WHAT IS REQUIRED:
Would you reproduce, without any alteration, the lines from the opening line of the entries through the line that has "Toggle the sort" in it?

Source data:
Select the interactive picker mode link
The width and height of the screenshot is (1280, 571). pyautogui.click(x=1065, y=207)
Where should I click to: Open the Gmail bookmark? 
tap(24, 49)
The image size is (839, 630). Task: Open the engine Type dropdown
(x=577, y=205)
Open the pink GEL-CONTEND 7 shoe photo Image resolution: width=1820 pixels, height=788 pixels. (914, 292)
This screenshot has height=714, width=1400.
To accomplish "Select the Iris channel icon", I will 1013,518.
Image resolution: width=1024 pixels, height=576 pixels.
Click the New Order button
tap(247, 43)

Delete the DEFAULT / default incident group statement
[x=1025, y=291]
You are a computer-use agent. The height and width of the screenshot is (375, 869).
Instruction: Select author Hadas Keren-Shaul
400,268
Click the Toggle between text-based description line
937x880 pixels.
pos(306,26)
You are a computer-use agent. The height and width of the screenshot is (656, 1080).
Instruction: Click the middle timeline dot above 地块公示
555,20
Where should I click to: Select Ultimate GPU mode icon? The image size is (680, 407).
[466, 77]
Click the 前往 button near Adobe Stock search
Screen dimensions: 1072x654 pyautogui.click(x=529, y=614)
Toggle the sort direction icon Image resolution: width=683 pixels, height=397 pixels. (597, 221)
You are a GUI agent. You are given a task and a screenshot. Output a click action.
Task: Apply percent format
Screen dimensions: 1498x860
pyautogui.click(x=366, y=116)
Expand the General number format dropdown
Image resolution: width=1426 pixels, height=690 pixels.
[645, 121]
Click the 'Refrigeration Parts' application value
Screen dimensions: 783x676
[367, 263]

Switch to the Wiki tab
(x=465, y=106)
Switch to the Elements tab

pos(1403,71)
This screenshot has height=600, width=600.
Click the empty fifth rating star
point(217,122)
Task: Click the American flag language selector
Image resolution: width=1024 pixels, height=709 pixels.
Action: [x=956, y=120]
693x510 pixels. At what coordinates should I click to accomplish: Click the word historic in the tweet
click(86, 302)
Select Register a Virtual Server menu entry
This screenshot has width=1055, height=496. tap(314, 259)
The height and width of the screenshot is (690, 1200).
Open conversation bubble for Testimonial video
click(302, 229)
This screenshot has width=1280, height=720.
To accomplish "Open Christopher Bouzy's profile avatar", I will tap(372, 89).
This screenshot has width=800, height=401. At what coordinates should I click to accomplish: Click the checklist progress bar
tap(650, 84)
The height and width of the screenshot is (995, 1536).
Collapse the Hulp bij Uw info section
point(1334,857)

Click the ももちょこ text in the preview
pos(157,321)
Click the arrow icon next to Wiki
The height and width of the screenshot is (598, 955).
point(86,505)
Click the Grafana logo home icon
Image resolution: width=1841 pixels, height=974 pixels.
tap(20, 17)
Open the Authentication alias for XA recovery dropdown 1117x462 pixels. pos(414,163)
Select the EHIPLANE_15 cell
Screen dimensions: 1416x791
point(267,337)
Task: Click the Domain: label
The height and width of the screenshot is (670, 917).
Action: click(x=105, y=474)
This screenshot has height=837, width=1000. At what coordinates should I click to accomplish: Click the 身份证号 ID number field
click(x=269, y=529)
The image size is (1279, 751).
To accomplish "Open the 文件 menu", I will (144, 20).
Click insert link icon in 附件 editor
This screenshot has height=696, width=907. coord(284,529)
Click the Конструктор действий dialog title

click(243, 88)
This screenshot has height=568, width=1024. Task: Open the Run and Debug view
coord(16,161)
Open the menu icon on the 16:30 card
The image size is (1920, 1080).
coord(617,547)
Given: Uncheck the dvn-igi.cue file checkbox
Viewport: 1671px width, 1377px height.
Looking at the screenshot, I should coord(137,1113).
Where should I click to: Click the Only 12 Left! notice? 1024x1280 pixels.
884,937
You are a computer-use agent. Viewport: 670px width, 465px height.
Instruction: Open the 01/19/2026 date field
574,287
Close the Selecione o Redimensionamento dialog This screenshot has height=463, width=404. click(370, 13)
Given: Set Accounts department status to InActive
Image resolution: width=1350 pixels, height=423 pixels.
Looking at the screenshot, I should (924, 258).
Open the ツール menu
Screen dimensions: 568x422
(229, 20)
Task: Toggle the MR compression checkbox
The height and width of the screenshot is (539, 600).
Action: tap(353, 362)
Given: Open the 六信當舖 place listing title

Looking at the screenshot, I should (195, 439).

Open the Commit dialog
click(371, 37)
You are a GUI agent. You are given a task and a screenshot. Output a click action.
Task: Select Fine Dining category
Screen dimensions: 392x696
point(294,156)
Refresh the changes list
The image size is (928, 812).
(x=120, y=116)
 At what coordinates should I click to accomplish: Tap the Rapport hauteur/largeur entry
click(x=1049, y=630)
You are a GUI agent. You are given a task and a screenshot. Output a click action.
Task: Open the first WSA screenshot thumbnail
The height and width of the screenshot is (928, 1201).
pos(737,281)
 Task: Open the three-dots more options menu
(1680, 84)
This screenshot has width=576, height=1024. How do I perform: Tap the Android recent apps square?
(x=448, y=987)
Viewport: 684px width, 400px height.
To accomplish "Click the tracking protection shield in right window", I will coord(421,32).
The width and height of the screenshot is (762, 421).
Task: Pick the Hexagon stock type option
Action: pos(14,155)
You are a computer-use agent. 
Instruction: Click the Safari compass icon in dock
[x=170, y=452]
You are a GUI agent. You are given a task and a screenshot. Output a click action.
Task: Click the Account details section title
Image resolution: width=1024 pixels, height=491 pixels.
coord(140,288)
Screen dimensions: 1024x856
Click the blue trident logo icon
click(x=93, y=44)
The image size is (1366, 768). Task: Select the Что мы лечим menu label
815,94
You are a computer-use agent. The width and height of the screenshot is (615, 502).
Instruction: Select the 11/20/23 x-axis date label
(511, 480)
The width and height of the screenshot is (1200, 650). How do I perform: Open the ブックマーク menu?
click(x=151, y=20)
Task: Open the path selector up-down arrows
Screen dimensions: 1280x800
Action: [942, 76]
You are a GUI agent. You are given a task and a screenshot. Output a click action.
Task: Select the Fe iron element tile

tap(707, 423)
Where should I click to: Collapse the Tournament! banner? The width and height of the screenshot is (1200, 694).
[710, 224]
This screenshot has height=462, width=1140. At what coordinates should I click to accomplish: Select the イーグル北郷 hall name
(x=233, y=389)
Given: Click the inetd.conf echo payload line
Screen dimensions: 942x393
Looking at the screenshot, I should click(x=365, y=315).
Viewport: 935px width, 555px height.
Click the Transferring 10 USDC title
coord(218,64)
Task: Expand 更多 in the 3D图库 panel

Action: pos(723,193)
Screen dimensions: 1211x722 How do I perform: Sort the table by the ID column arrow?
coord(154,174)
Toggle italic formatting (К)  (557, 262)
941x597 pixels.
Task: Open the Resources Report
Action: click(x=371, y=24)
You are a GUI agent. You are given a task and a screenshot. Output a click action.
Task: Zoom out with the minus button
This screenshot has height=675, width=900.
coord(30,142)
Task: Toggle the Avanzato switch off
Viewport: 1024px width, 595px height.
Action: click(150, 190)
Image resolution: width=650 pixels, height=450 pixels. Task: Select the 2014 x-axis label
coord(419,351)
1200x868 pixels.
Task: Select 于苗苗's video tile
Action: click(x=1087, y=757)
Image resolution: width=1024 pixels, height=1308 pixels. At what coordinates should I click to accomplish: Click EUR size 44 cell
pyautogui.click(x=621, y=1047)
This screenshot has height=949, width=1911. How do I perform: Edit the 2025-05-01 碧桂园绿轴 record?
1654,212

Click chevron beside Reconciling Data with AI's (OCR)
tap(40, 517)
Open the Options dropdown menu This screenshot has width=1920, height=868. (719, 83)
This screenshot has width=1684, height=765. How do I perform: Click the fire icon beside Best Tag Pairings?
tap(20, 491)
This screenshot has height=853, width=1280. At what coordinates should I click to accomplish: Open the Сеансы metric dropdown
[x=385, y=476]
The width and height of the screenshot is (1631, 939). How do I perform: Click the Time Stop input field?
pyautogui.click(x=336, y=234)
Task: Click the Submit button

TASK ANSWER:
Select the interactive picker mode link
The width and height of the screenshot is (1280, 571). pyautogui.click(x=1065, y=207)
Where should I click to: Open the Gmail bookmark? 
tap(24, 49)
The image size is (839, 630). Task: Open the engine Type dropdown
(x=577, y=205)
Open the pink GEL-CONTEND 7 shoe photo Image resolution: width=1820 pixels, height=788 pixels. (914, 292)
This screenshot has height=714, width=1400.
To accomplish "Select the Iris channel icon", I will 1013,518.
Image resolution: width=1024 pixels, height=576 pixels.
Click the New Order button
tap(247, 43)

Delete the DEFAULT / default incident group statement
[x=1025, y=291]
You are a computer-use agent. The height and width of the screenshot is (375, 869).
Instruction: Select author Hadas Keren-Shaul
400,268
Click the Toggle between text-based description line
937x880 pixels.
pos(306,26)
You are a computer-use agent. The height and width of the screenshot is (656, 1080).
Instruction: Click the middle timeline dot above 地块公示
555,20
Where should I click to: Select Ultimate GPU mode icon? The image size is (680, 407).
[466, 77]
Click the 前往 button near Adobe Stock search
Screen dimensions: 1072x654 pyautogui.click(x=529, y=614)
Toggle the sort direction icon Image resolution: width=683 pixels, height=397 pixels. (597, 221)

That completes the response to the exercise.